Galileo Found Four Moons
But the Backstory Is More Important

Today, January 7, 1610, Galileo noticed three lights in the darkness around Jupiter. At that moment, he figured that they were stars. However, during the following week, he continued to gaze at those three stars. By the 15th, Galileo realized that they were moons of Jupiter. Interestingly, he found the fourth moon while staring into the darkness of space.

Galileo essentially confirmed what Copernicus developed a century earlier his theory of the heliocentric universe. The Sun, not the Earth, is the center of the universe. At that time, our tiny solar system was the universe.

Galileo developed his heliocentric belief and wrote Siderius Nuncius (The Starry Messenger) in 1610. In 1616, the Catholic Church stated that the Earth was the center of the universe, and the heliocentric belief was heretical. Galileo wrote another book, Dialogue Concerning the Two Chief World Systems, in 1632. In the following year, the Catholic Church found him guilty of heresy.
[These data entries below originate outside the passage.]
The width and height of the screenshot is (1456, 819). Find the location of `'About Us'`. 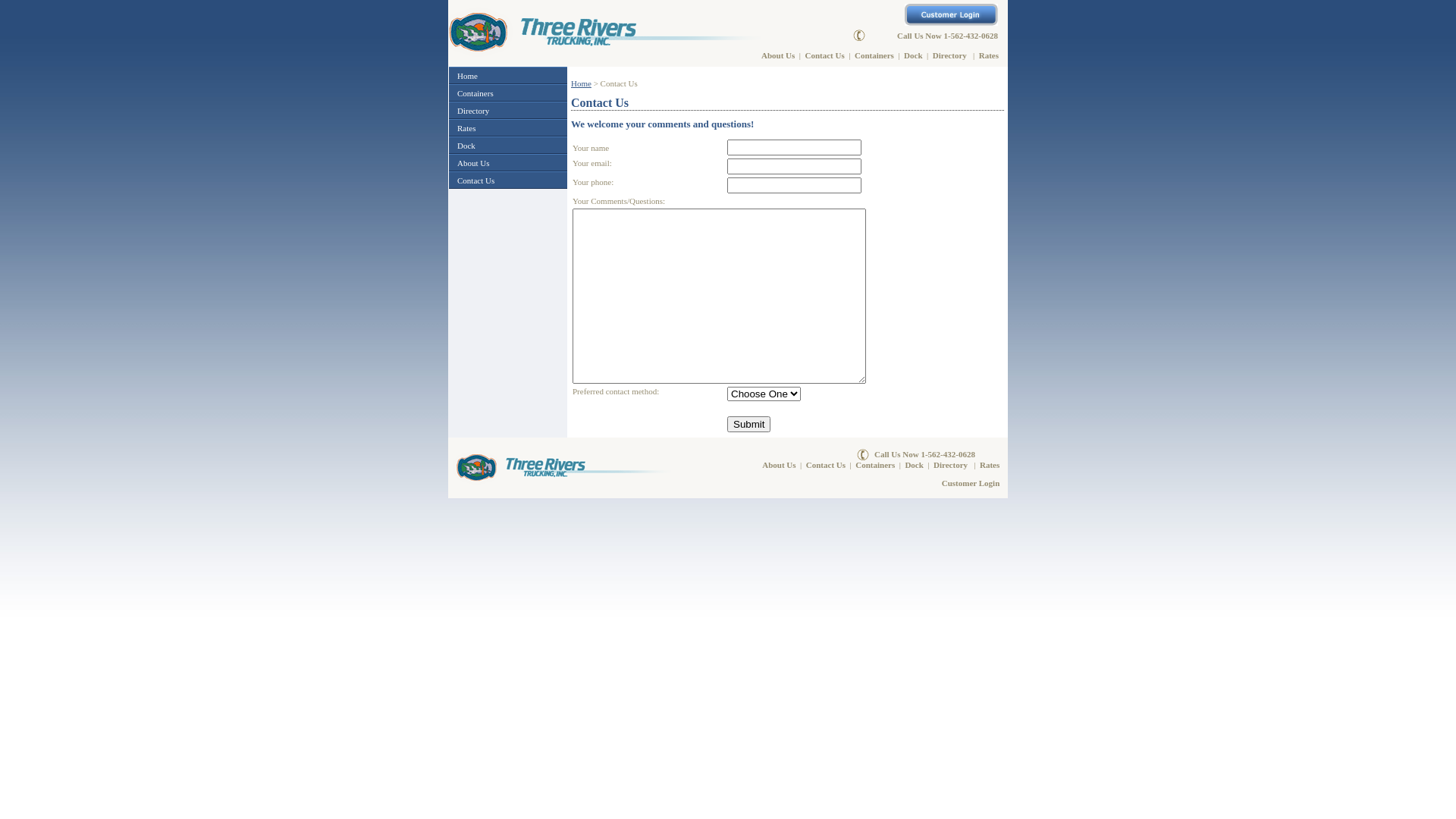

'About Us' is located at coordinates (778, 54).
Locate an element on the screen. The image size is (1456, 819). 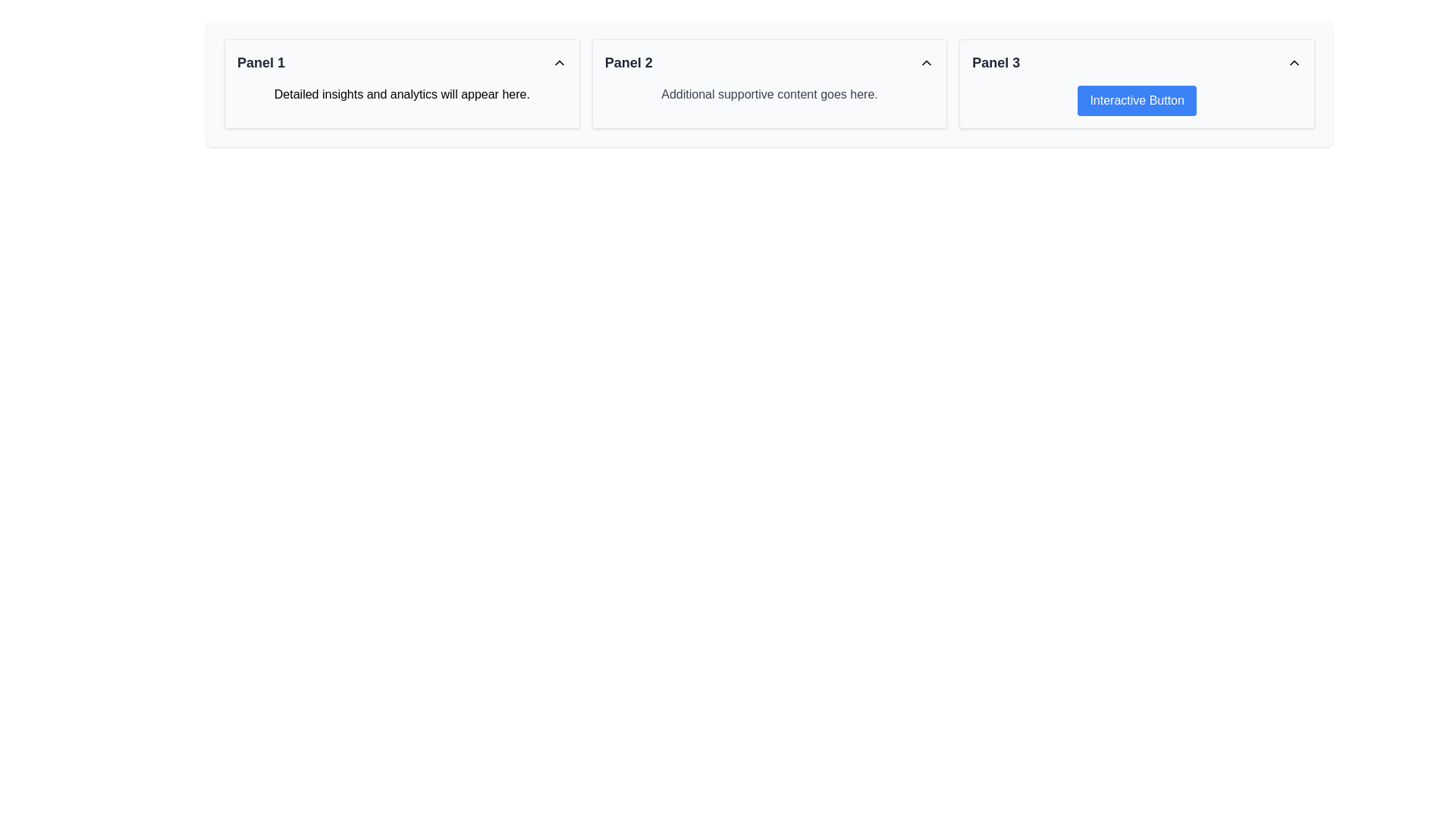
the header label for the third panel, which identifies the content in that panel, located at the top left of the third column of panels is located at coordinates (996, 62).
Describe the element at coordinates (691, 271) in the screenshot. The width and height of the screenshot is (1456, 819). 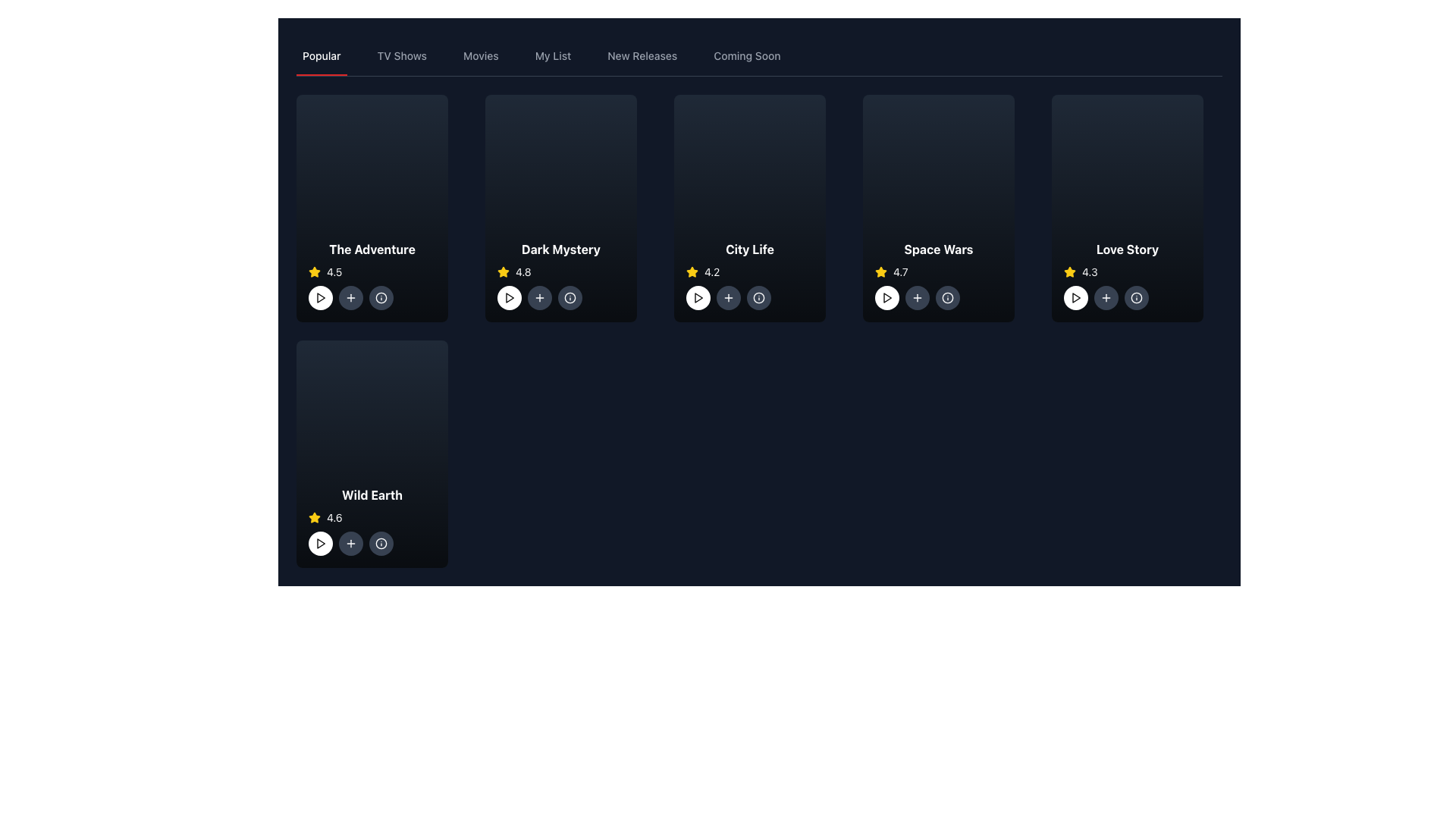
I see `the yellow star icon representing the rating for the item 'City Life' located in the third column of the top row within the grid of cards, positioned to the left of the text '4.2'` at that location.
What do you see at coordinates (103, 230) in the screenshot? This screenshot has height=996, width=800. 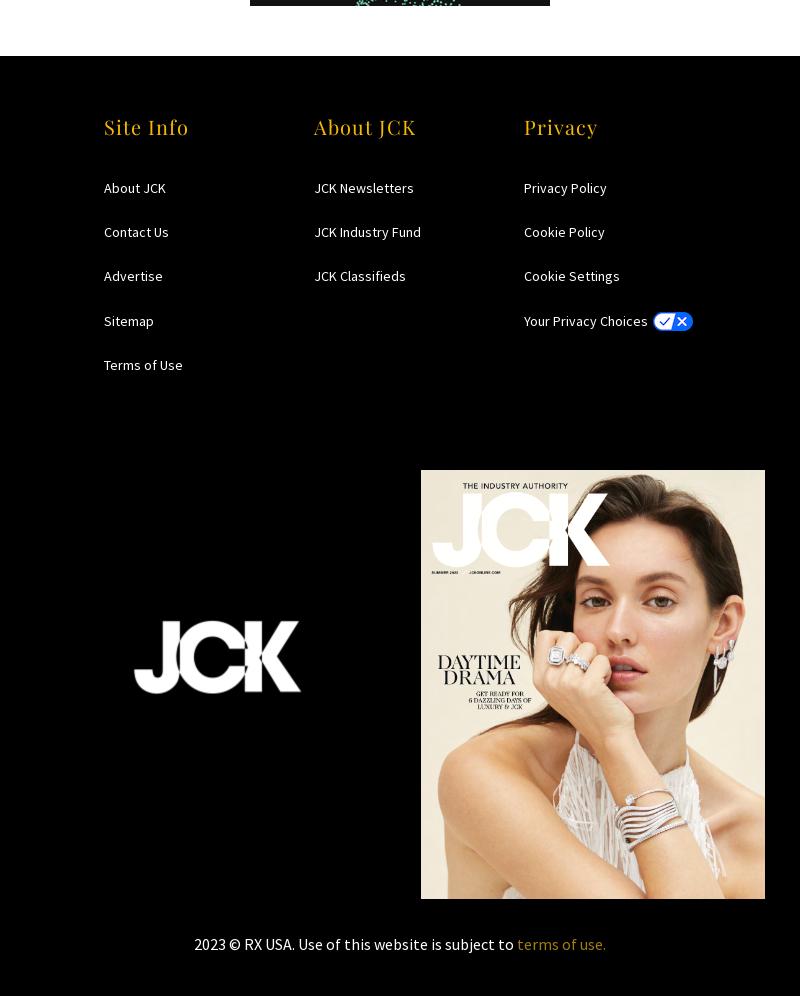 I see `'Contact Us'` at bounding box center [103, 230].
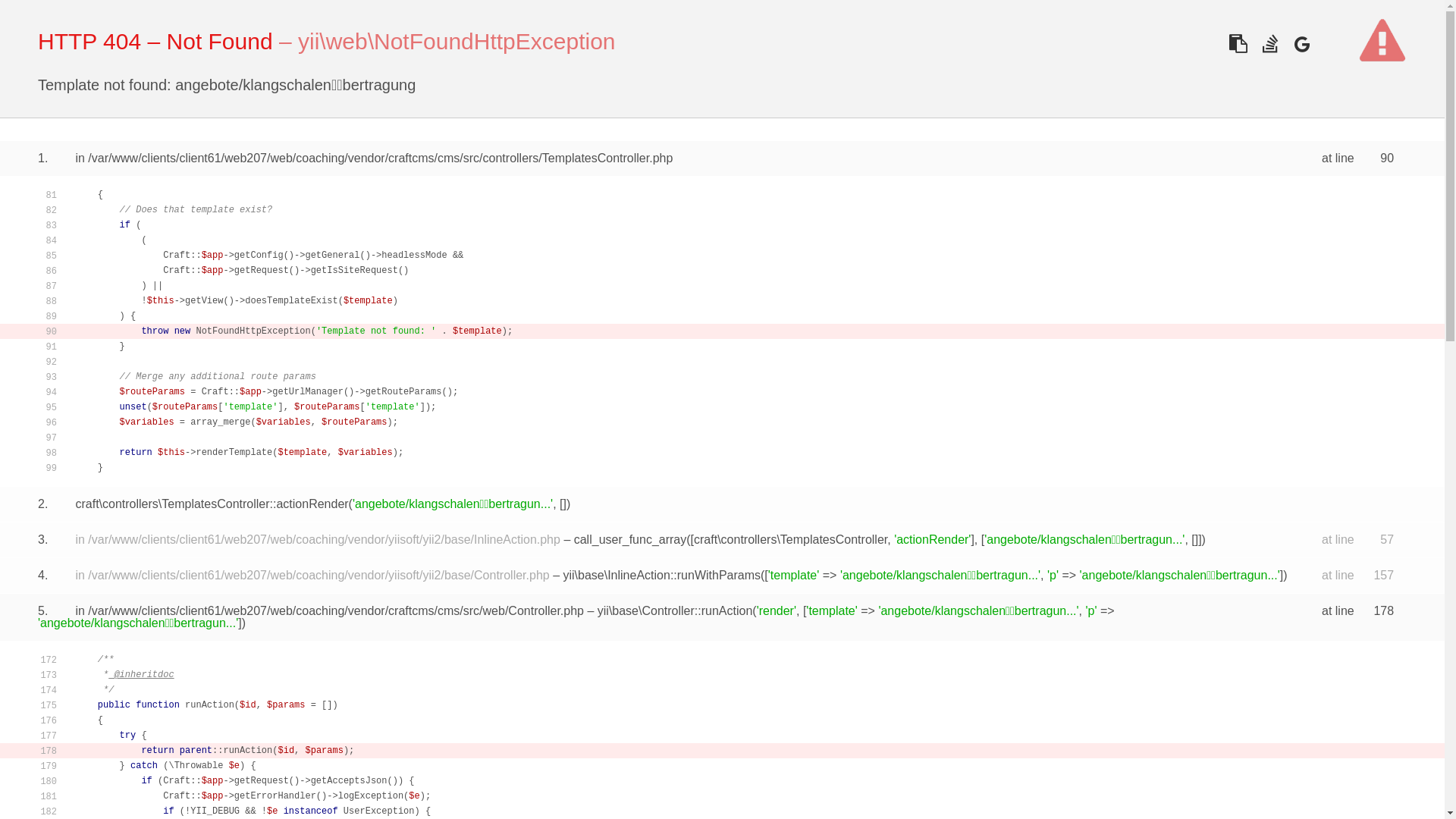  Describe the element at coordinates (1288, 42) in the screenshot. I see `'Search error on Google'` at that location.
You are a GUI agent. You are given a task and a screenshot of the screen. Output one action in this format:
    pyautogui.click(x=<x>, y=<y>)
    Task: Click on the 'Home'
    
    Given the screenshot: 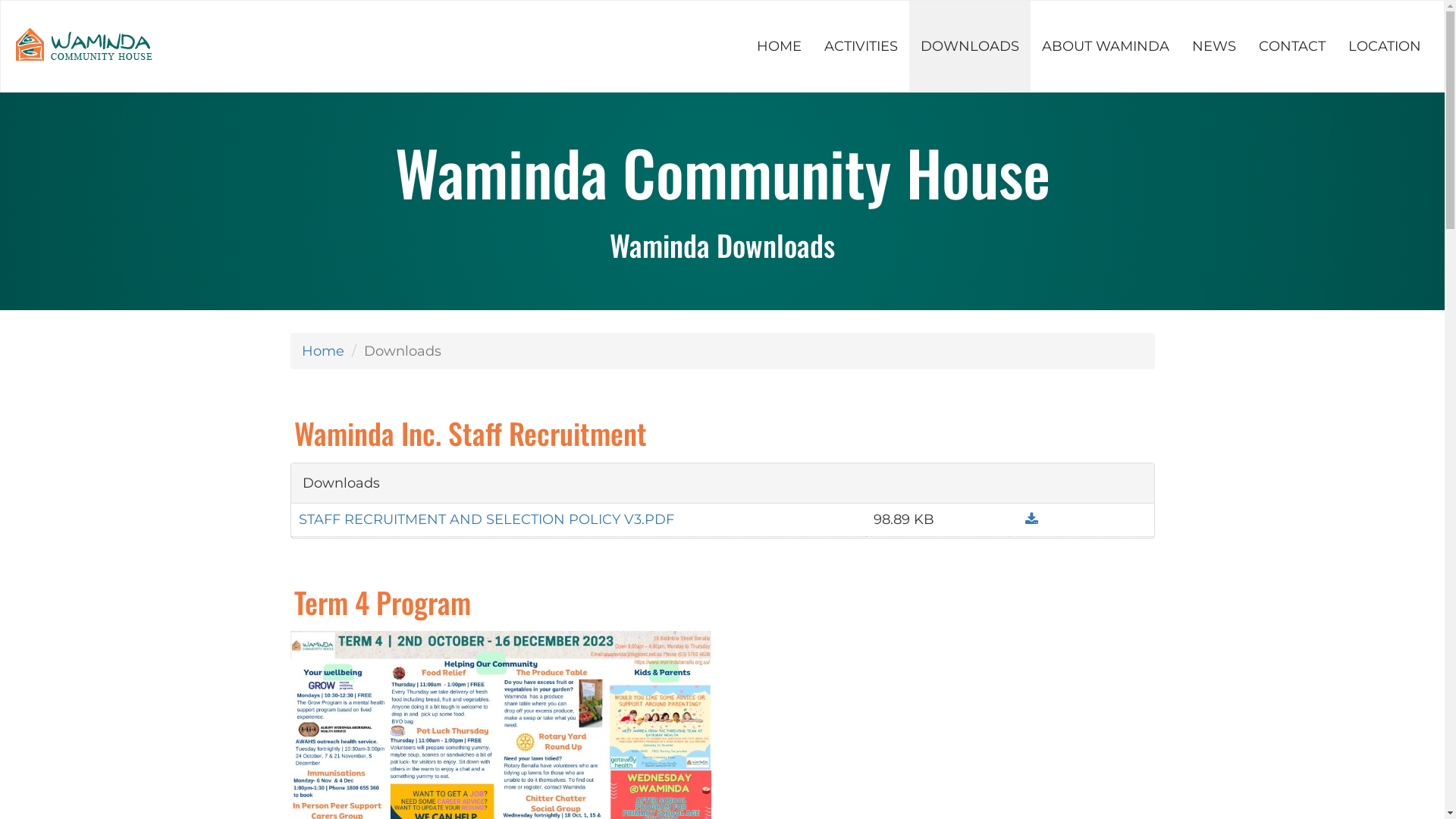 What is the action you would take?
    pyautogui.click(x=322, y=350)
    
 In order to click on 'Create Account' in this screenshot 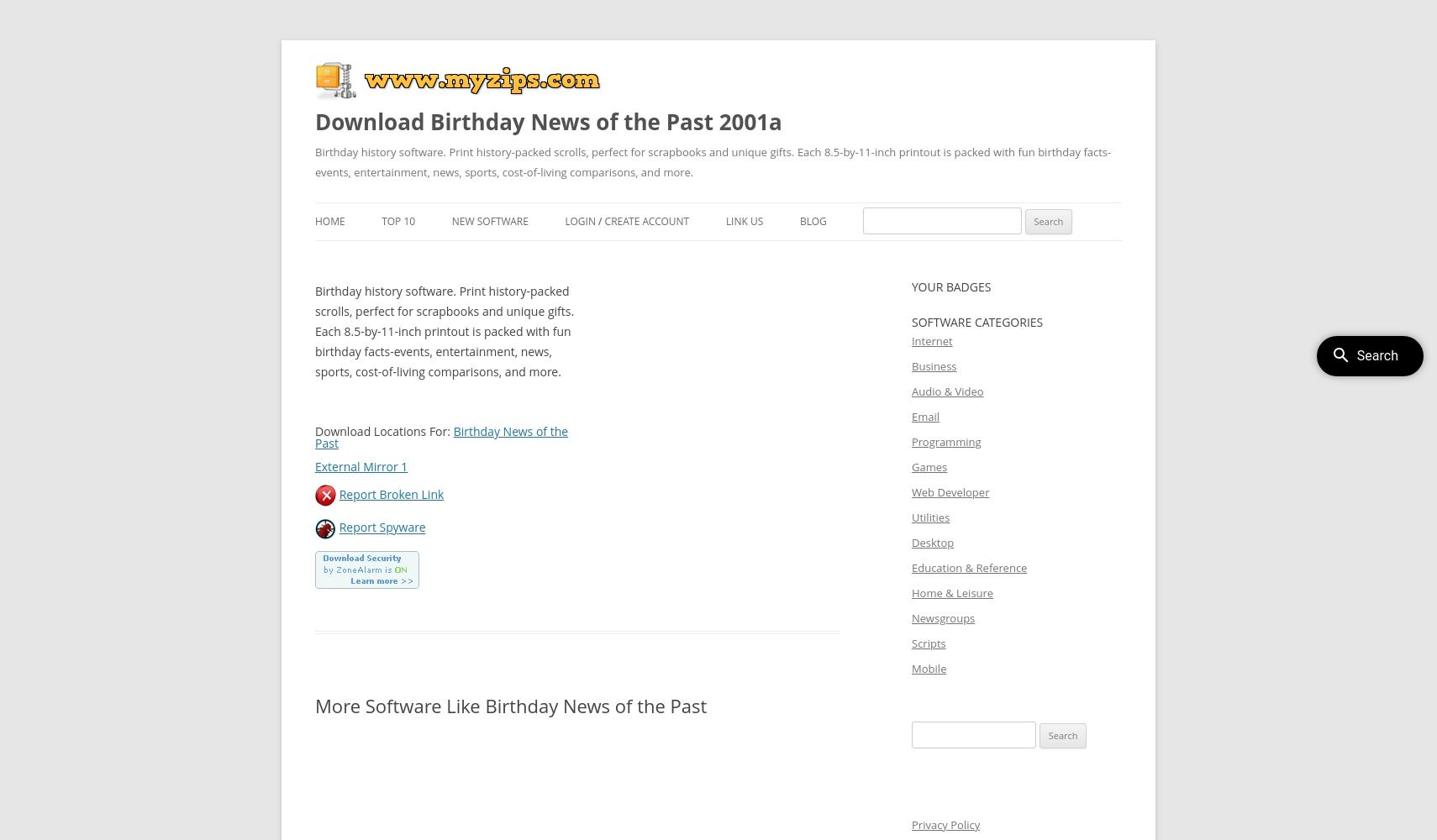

It took over three and a half centuries before the Catholic Church apologized for threatening Galileo with being burned at the stake and put him under house arrest for the rest of his life.

Galileo defended himself during the Inquisition.

Galileo’s four moons are the Galilean satellites: Io, Europa, Ganymede, and Callisto.

The four moons of Jupiter

Since that time, astronomers have found seventy-nine moons orbiting Jupiter.

However, the James Webb Space Telescope (JWST) was launched on December 25, 2021. Since the launch, the first couple of weeks has been called weeks of terror since the launch. After the launch, the JWST had to execute the initial course correction, deploy the booms of the satellite, activate the high-gain antenna, unfurl the sun shield, etc. This picture compares the JWST with a tennis court.

JWST is the size of a tennis court.

The JWST will look like this on its long journey into deep space.

The Webb Space Telescope

The JWST is huge in comparison with other observation satellites like Hubble.

The mirrors

JWST has eighteen hexagonal mirrors, which make up the telescope, and Hubble has one. There is another enormous difference. Hubble orbits around the Earth, whereas JWST will orbit the Sun.

Hubble is tied to the Earth, but JWST isn’t.

The fascinating thing about the Webb Telescope is that Galileo discovered four moons orbiting Jupiter while JWTS will be looking back upon the creation of the first stars.

The backstory of Galileo

The Herschel Space Observatory, HST, also orbited the Sun from 2009-2013, and it went back in time to the creation of the first galaxies. However, JWST will return to the first stars just after the Dark Age. It will see the stars via infrared pictures.

In six months, pictures will come back from billions of years ago…over thirteen billion years ago.